**Directions for this task**
Render the lines from the one containing "Mark the bullet" through the end of the records, inclusive, as a Markdown table with the columns "Row" and "Line", omitting any blank lines.

**Listed records**
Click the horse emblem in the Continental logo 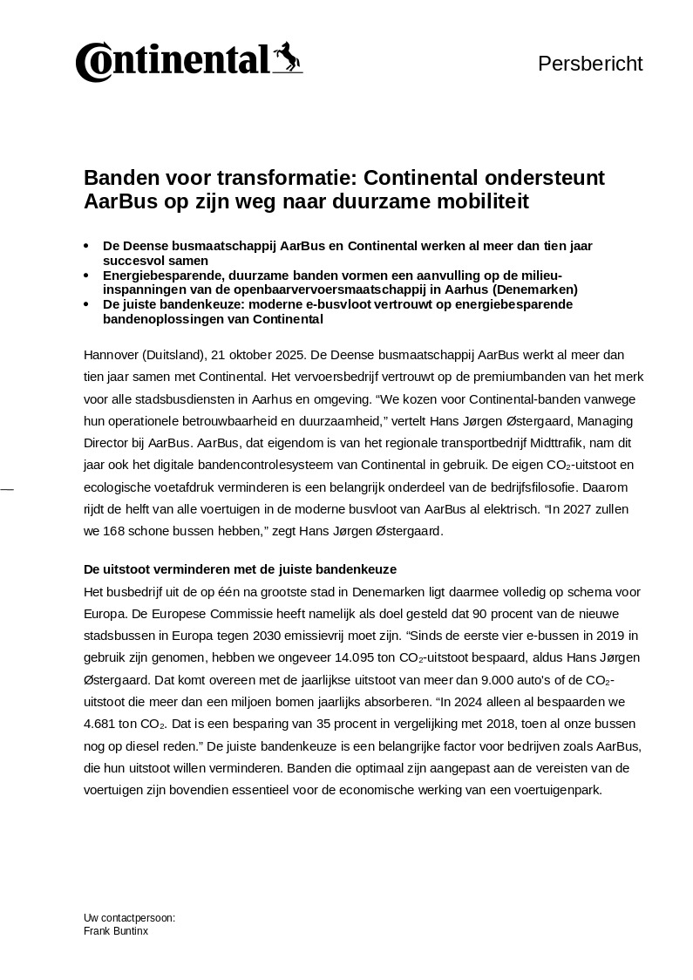[287, 58]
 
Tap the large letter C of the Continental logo [91, 63]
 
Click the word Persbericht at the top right [590, 64]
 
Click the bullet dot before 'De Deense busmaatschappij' [85, 247]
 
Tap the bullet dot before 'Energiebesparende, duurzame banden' [85, 276]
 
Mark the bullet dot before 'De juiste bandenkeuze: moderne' [85, 304]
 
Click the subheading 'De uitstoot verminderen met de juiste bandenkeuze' [240, 569]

**Completed task**
| Row | Line |
|---|---|
| 1 | Mark the bullet dot before 'De juiste bandenkeuze: moderne' [85, 304] |
| 2 | Click the subheading 'De uitstoot verminderen met de juiste bandenkeuze' [240, 569] |